== Stored data ==

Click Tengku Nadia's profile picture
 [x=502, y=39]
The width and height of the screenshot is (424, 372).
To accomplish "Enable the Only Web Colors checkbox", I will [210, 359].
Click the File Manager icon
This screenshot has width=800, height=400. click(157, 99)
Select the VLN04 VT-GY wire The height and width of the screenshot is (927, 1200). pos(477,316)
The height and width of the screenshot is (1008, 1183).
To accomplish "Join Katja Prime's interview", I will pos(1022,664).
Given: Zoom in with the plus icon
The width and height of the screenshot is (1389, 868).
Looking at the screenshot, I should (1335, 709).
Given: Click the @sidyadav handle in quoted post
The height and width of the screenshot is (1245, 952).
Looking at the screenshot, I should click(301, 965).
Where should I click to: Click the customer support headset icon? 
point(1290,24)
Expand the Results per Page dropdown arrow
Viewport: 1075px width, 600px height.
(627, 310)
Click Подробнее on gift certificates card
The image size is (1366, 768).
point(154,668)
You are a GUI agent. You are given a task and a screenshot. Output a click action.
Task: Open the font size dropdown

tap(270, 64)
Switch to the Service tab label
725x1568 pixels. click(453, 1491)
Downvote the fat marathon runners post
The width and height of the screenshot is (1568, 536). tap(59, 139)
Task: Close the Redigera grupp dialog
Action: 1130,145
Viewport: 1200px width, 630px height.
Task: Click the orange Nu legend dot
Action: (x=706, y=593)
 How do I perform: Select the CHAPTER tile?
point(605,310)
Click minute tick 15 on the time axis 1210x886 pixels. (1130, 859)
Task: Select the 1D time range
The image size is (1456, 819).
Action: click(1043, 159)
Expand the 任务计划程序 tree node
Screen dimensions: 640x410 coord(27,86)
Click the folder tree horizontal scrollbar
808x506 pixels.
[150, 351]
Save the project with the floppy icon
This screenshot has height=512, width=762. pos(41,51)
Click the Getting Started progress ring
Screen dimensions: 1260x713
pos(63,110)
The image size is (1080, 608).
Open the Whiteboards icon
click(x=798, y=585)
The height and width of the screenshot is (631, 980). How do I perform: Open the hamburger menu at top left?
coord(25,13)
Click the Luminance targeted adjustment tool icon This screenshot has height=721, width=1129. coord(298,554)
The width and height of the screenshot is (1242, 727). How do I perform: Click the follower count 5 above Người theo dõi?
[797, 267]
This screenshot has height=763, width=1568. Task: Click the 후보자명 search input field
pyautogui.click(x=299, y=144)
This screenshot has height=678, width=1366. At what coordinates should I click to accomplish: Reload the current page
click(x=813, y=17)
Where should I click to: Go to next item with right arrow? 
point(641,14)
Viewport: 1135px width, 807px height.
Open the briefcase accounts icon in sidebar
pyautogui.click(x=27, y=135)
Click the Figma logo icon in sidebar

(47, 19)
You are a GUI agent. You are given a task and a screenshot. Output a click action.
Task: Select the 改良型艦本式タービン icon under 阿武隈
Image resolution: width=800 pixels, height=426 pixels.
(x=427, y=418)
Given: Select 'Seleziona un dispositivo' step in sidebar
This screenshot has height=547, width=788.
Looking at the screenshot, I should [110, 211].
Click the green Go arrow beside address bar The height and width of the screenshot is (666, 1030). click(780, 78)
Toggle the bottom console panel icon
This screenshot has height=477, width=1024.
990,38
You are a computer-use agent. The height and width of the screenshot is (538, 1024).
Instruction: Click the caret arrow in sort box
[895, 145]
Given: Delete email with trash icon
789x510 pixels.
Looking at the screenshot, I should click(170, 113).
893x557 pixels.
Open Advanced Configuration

== Problem description ==
Identify each line in the records above that contains the word "will", and copy it out in full.

== Solution to this exercise ==
To accomplish "Enable the Only Web Colors checkbox", I will [210, 359].
To accomplish "Join Katja Prime's interview", I will pos(1022,664).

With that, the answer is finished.